* _Exercise materials_:
※

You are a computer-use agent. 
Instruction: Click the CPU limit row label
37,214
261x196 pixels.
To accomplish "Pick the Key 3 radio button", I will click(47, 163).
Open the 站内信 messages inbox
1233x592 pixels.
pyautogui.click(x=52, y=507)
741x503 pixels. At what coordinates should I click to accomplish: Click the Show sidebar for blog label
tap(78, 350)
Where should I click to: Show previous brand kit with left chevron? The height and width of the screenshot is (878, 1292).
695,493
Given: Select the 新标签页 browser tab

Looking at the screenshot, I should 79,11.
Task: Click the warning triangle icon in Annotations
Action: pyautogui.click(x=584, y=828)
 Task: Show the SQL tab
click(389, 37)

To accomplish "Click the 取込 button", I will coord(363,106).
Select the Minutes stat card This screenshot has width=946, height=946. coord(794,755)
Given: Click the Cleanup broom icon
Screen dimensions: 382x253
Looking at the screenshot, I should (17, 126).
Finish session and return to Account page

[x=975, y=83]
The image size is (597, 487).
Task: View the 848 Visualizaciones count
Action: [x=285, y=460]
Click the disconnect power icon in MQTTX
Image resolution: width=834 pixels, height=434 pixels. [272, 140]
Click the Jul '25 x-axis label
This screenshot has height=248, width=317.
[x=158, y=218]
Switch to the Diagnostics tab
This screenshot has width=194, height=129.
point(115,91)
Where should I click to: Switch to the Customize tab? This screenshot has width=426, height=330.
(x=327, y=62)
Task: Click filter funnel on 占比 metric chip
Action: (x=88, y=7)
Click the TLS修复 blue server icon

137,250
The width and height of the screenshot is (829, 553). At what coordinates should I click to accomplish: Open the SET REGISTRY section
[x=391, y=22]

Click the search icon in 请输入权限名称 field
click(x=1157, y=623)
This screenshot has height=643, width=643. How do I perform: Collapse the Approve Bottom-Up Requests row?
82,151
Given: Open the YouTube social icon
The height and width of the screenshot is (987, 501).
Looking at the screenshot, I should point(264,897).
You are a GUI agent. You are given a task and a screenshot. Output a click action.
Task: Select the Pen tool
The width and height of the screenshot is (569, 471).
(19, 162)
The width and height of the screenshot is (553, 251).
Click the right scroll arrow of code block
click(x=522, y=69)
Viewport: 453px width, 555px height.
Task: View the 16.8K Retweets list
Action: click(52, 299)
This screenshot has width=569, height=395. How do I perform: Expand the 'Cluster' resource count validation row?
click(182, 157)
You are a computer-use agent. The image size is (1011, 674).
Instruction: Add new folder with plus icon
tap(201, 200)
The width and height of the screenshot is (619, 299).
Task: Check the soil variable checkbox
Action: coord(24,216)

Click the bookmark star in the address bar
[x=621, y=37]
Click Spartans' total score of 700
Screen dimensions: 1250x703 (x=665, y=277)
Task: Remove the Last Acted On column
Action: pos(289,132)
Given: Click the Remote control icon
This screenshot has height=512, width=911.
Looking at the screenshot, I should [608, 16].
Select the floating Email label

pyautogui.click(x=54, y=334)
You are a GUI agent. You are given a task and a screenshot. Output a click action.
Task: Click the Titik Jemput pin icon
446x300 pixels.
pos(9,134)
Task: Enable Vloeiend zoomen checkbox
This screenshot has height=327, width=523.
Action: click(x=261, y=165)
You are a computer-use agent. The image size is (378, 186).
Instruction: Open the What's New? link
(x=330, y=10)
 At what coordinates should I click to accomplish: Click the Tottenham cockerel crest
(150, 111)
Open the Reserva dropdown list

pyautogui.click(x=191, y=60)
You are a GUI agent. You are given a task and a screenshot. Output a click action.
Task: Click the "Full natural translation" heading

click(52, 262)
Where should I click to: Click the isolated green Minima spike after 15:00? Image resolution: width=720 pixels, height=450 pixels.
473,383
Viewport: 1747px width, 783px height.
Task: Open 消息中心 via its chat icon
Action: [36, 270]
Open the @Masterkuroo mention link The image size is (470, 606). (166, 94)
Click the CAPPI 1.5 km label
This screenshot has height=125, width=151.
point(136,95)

※

* _What is required_: Reproduce each record exactly as it appears.

* _Response to this task_:
You are a computer-use agent. 
Instruction: Click the CPU limit row label
37,214
261x196 pixels.
To accomplish "Pick the Key 3 radio button", I will click(47, 163).
Open the 站内信 messages inbox
1233x592 pixels.
pyautogui.click(x=52, y=507)
741x503 pixels. At what coordinates should I click to accomplish: Click the Show sidebar for blog label
tap(78, 350)
Where should I click to: Show previous brand kit with left chevron? The height and width of the screenshot is (878, 1292).
695,493
Given: Select the 新标签页 browser tab

Looking at the screenshot, I should 79,11.
Task: Click the warning triangle icon in Annotations
Action: pyautogui.click(x=584, y=828)
 Task: Show the SQL tab
click(389, 37)

To accomplish "Click the 取込 button", I will coord(363,106).
Select the Minutes stat card This screenshot has width=946, height=946. coord(794,755)
Given: Click the Cleanup broom icon
Screen dimensions: 382x253
Looking at the screenshot, I should (17, 126).
Finish session and return to Account page

[x=975, y=83]
The image size is (597, 487).
Task: View the 848 Visualizaciones count
Action: [x=285, y=460]
Click the disconnect power icon in MQTTX
Image resolution: width=834 pixels, height=434 pixels. [272, 140]
Click the Jul '25 x-axis label
This screenshot has height=248, width=317.
[x=158, y=218]
Switch to the Diagnostics tab
This screenshot has width=194, height=129.
point(115,91)
Where should I click to: Switch to the Customize tab? This screenshot has width=426, height=330.
(x=327, y=62)
Task: Click filter funnel on 占比 metric chip
Action: (x=88, y=7)
Click the TLS修复 blue server icon

137,250
The width and height of the screenshot is (829, 553). At what coordinates should I click to accomplish: Open the SET REGISTRY section
[x=391, y=22]

Click the search icon in 请输入权限名称 field
click(x=1157, y=623)
This screenshot has height=643, width=643. How do I perform: Collapse the Approve Bottom-Up Requests row?
82,151
Given: Open the YouTube social icon
The height and width of the screenshot is (987, 501).
Looking at the screenshot, I should point(264,897).
You are a GUI agent. You are given a task and a screenshot. Output a click action.
Task: Select the Pen tool
The width and height of the screenshot is (569, 471).
(19, 162)
The width and height of the screenshot is (553, 251).
Click the right scroll arrow of code block
click(x=522, y=69)
Viewport: 453px width, 555px height.
Task: View the 16.8K Retweets list
Action: click(52, 299)
This screenshot has width=569, height=395. How do I perform: Expand the 'Cluster' resource count validation row?
click(182, 157)
You are a computer-use agent. The image size is (1011, 674).
Instruction: Add new folder with plus icon
tap(201, 200)
The width and height of the screenshot is (619, 299).
Task: Check the soil variable checkbox
Action: coord(24,216)

Click the bookmark star in the address bar
[x=621, y=37]
Click Spartans' total score of 700
Screen dimensions: 1250x703 (x=665, y=277)
Task: Remove the Last Acted On column
Action: pos(289,132)
Given: Click the Remote control icon
This screenshot has height=512, width=911.
Looking at the screenshot, I should [608, 16].
Select the floating Email label

pyautogui.click(x=54, y=334)
You are a GUI agent. You are given a task and a screenshot. Output a click action.
Task: Click the Titik Jemput pin icon
446x300 pixels.
pos(9,134)
Task: Enable Vloeiend zoomen checkbox
This screenshot has height=327, width=523.
Action: click(x=261, y=165)
You are a computer-use agent. The image size is (378, 186).
Instruction: Open the What's New? link
(x=330, y=10)
 At what coordinates should I click to accomplish: Click the Tottenham cockerel crest
(150, 111)
Open the Reserva dropdown list

pyautogui.click(x=191, y=60)
You are a GUI agent. You are given a task and a screenshot. Output a click action.
Task: Click the "Full natural translation" heading

click(52, 262)
Where should I click to: Click the isolated green Minima spike after 15:00? Image resolution: width=720 pixels, height=450 pixels.
473,383
Viewport: 1747px width, 783px height.
Task: Open 消息中心 via its chat icon
Action: [36, 270]
Open the @Masterkuroo mention link The image size is (470, 606). (166, 94)
Click the CAPPI 1.5 km label
This screenshot has height=125, width=151.
point(136,95)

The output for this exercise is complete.